You can manage the GuardDuty security agent for the resource that you want to monitor. If you want to monitor more than one resource type, make sure to manage the GuardDuty agent for that resource.

The following topics will help you with the next steps to manage the security agent.

The following list includes good to know items after you install or update the security agent.

Assess runtime coverage

The next step after installing or updating your security agent is to assess runtime coverage of your resources. If the runtime coverage status is Unhealthy, then you must troubleshoot the issue. For more information, see Runtime coverage issues and troubleshooting.

If the status of the runtime coverage shows as Healthy, it indicates that Runtime Monitoring is able to collect and receive runtime events. For a list of these events, see Collected runtime event types.

Private DNS name for endpoint

After you install the GuardDuty security agent for your resources, by default, it will resolve and connect to the private DNS name of the VPC endpoint. For a non-FIPS endpoint, the private DNS will appear in the following format:

guardduty-data.us-east-1.amazonaws.com

The Amazon Web Services Region, us-east-1, will change based on your Region.

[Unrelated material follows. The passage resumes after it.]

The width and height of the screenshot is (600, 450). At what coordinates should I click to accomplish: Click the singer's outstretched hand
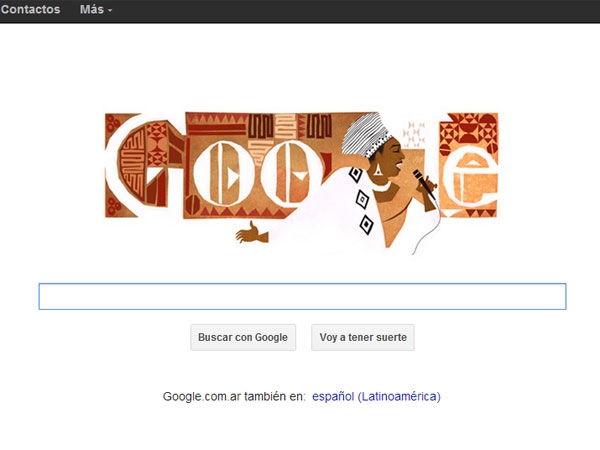click(x=251, y=233)
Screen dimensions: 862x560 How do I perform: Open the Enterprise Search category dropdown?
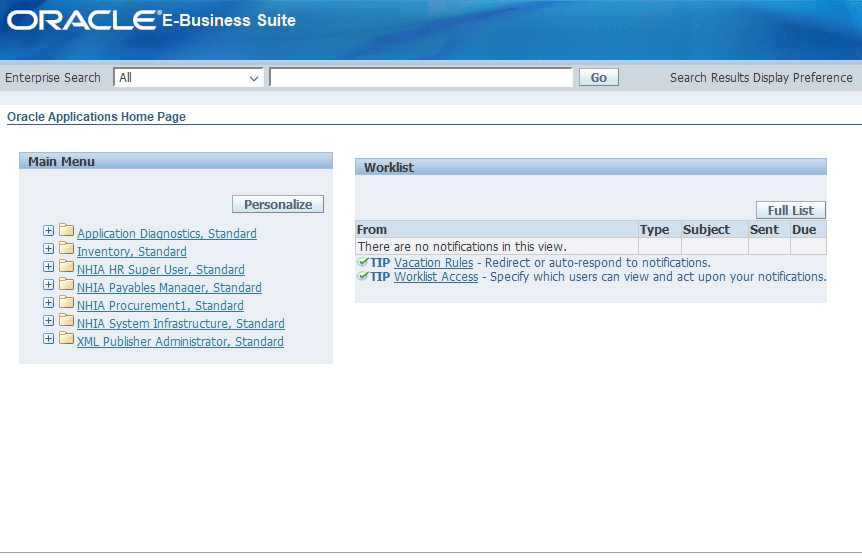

A host may get installed with two security agents

When working with GuardDuty security agent for an Amazon EC2 instance, you might install and use the agent on the underlying host within an Amazon EKS cluster. If you had already deployed a security agent on that EKS cluster, the same host could have two security agents running on it at the same time. For information about how GuardDuty works in this scenario, see Security agents on same host.